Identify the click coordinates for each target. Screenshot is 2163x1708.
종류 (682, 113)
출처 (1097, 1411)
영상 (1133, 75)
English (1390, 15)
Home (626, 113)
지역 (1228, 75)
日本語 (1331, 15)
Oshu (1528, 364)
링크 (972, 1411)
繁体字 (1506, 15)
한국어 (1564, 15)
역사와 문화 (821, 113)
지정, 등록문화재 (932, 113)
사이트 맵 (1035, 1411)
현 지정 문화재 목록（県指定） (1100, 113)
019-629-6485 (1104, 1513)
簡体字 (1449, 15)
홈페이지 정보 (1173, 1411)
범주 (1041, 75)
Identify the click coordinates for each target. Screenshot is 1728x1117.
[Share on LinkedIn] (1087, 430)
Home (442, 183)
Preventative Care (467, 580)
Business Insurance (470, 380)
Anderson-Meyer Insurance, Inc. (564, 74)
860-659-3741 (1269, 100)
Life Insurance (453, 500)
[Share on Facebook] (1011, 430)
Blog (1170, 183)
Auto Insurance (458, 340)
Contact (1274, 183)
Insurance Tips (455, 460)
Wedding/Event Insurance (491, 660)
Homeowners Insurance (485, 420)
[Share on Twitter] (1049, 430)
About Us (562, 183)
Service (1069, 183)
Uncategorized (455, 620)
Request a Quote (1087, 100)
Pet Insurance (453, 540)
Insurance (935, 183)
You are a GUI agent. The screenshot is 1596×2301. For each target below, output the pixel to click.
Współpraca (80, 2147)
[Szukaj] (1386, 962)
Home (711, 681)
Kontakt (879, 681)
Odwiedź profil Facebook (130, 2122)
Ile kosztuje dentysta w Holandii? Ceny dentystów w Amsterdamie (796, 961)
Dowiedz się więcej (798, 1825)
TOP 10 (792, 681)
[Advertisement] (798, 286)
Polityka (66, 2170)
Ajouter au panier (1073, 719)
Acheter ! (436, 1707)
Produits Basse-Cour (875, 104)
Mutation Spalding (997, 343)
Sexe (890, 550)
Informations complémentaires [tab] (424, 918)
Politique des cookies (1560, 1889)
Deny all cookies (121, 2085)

● ● ●

> ACTIVITY:
In the material above, how many lines include the word "each"? Answer with the number only.

> RESPONSE AREA:
3